May’s publishing slate is stacked with novels that demand attention, from blistering debuts to long-awaited returns. The Mirror's resident bookworm has selected six of the most anticipated books landing this month.
Douglas Stuart, the Booker Prize-winning author of Shuggie Bain, returns with his third novel John of John. Set on the rugged Isle of Harris, it follows Cal, a young man returning home from art school to a father who desperately needs him, exploring duty, suppressed emotion and the 'terrible secrecy' of a father-son relationship.

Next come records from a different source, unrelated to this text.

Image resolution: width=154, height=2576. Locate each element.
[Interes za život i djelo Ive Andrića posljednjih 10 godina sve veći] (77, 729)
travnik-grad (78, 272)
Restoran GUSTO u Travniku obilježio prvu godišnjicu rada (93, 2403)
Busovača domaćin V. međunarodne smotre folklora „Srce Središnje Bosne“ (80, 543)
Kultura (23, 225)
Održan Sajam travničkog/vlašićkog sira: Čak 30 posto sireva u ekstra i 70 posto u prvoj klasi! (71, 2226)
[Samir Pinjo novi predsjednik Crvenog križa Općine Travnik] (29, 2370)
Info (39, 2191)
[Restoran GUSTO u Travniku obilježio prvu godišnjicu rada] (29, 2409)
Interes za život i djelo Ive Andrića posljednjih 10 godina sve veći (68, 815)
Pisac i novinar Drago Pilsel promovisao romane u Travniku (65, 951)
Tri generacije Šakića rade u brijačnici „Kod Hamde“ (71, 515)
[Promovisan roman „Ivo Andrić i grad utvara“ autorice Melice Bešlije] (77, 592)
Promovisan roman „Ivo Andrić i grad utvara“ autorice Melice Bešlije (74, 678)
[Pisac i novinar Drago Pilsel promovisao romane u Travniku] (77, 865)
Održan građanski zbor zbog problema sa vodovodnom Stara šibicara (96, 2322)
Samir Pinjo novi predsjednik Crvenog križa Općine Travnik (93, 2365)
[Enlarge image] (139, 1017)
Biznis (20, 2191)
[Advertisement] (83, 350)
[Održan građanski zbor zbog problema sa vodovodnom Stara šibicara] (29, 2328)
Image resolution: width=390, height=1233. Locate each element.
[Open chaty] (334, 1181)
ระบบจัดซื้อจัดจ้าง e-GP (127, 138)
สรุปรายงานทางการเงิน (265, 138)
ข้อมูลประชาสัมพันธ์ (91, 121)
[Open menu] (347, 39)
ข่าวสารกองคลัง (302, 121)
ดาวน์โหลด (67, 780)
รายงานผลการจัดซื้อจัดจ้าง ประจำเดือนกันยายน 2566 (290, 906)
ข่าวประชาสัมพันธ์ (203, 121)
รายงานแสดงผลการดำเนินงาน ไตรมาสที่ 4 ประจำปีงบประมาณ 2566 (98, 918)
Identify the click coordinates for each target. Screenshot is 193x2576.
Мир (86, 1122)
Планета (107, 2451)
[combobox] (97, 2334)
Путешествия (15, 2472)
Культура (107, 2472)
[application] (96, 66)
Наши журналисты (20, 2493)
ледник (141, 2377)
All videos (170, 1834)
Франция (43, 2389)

Kathryn Stockett, author of the global phenomenon The Help, releases her first fiction in seventeen years. The Calamity Club is set in Depression-era Mississippi in 1933 and follows three unforgettable characters: Meg, an 'unadoptable' eleven-year-old orphan, and two women named Birdie and Charlie. Early praise describes it as a 'joyful, heartbreaking, and heartwarming' story of female resilience.
Elizabeth Strout, the Pulitzer Prize-winning author of Olive Kitteridge, shifts focus to Massachusetts in The Things We Never Say. It follows Artie Dam, a 57-year-old history teacher and coach who appears 'jolly' on the outside but grapples with existential loneliness, meditating on unspoken fears and abiding love.
Ana Kinsella follows her acclaimed non-fiction with her debut novel Frida Slattery as Herself, selected as a BBC Culture Pick for 2026. It tracks the shifting relationship between Frieda, an actor, and John, a writer-director, over seventeen years, told through the plays they create together. Samar Yazbek’s Your Presence is a Danger to Your Life is a harrowing document of survival in Gaza after October 2023, based on testimonies of twenty-six Palestinians. Jem Calder’s debut novel I Want Y follows his acclaimed short story collection Reward System and has been described by Sally Rooney as 'irresistible'.